### WHAT THIS TASK INVOLVES:
Retype the stretch of lines from the one containing "The image size is (907, 385)." through the end of the lines, without the pictures.

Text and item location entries

-*-

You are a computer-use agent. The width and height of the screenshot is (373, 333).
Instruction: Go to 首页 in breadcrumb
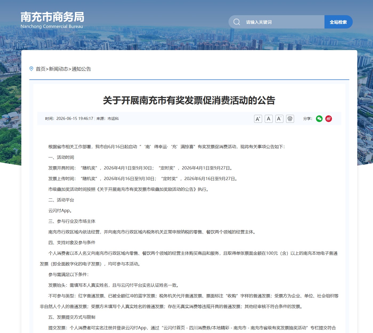pyautogui.click(x=41, y=69)
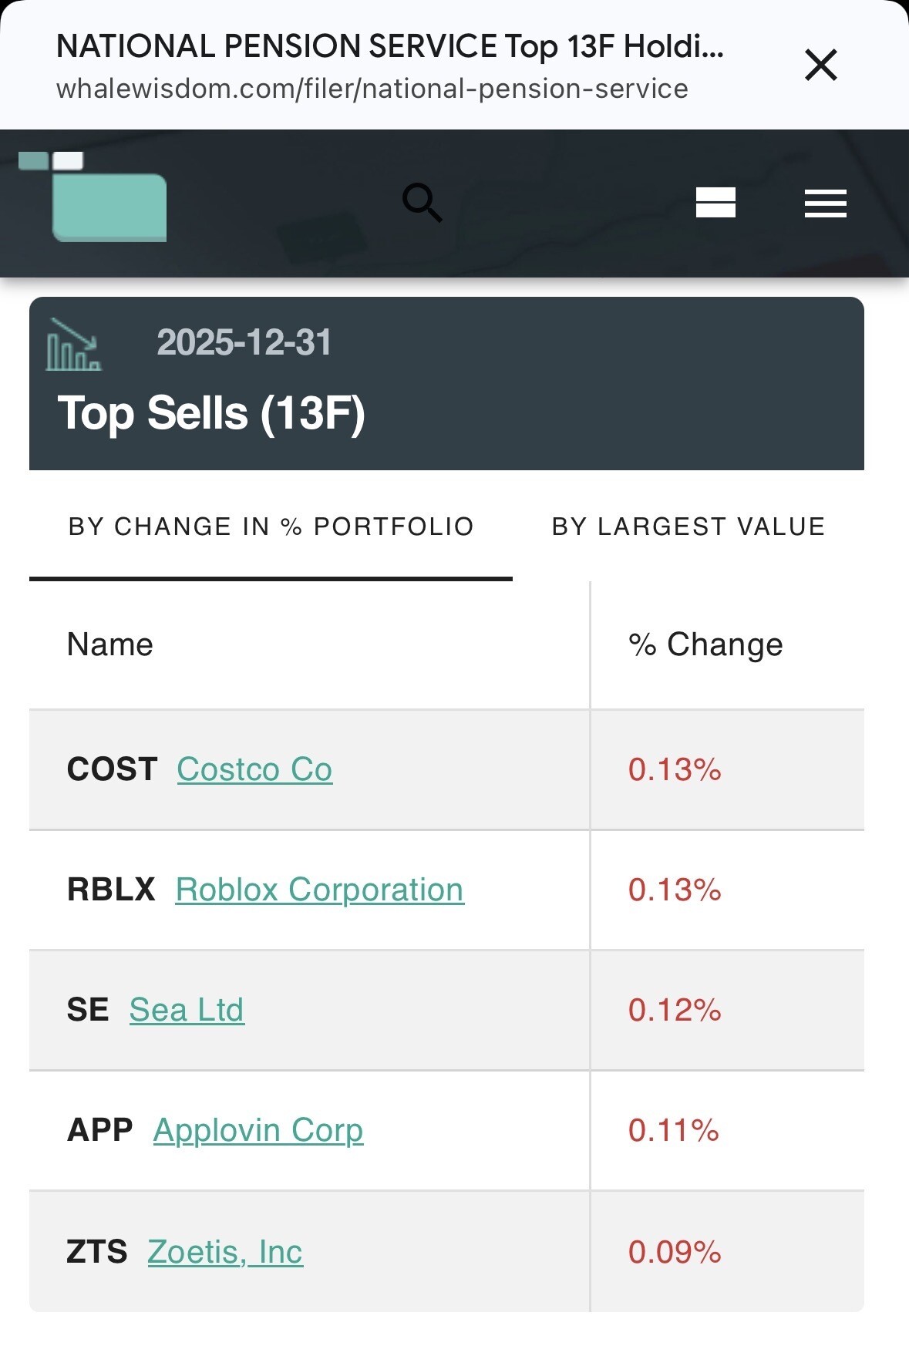This screenshot has height=1356, width=909.
Task: Tap the page title in browser bar
Action: [x=389, y=47]
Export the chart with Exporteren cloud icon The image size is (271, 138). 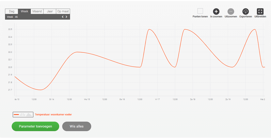point(246,12)
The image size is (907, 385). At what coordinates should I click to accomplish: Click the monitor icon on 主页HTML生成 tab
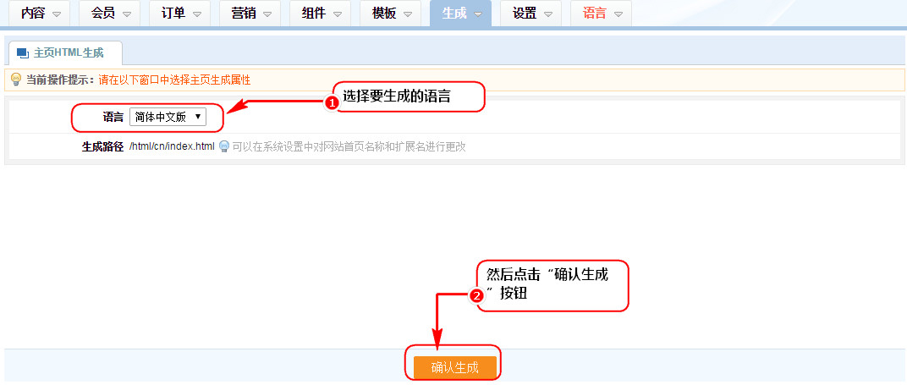pos(23,53)
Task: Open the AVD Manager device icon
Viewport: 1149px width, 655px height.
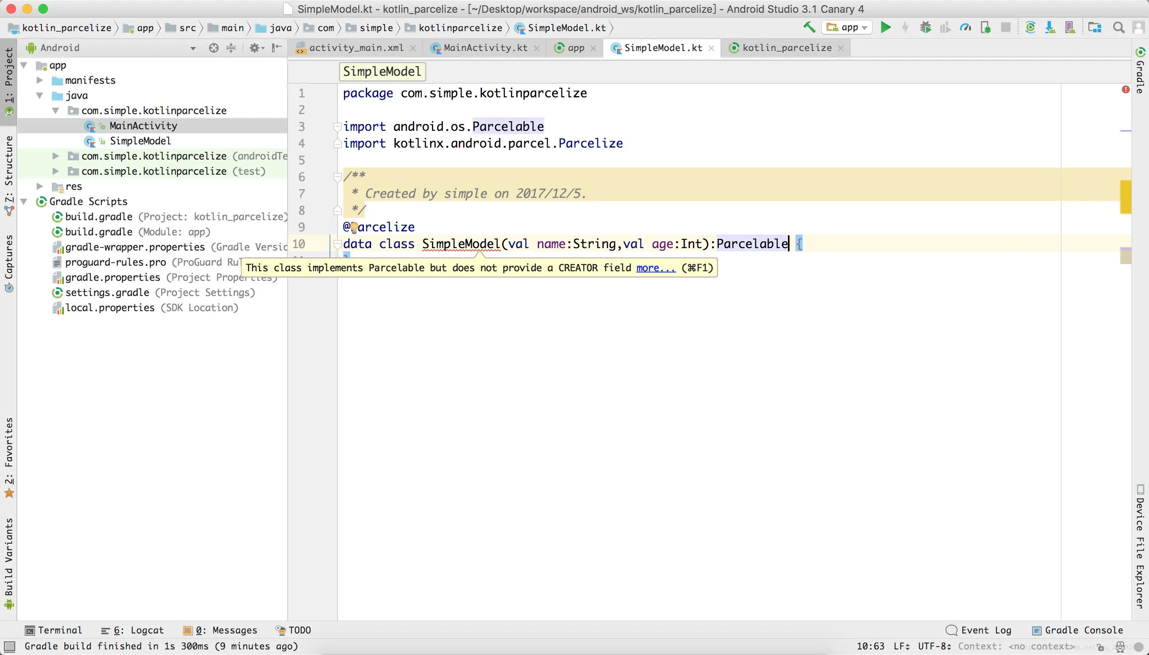Action: coord(1070,27)
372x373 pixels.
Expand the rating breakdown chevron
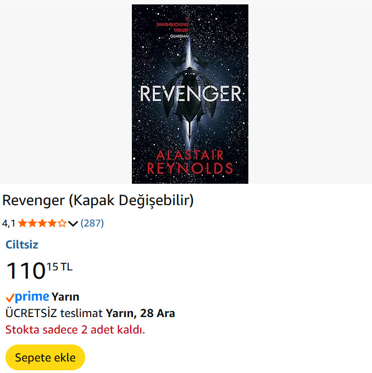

-*-

### RESPONSE:
The image size is (907, 385). At what coordinates should I click to accomplish: Click the monitor icon on 主页HTML生成 tab
pos(23,53)
Task: Open the AVD Manager device icon
Viewport: 1149px width, 655px height.
Action: coord(1070,27)
372x373 pixels.
Expand the rating breakdown chevron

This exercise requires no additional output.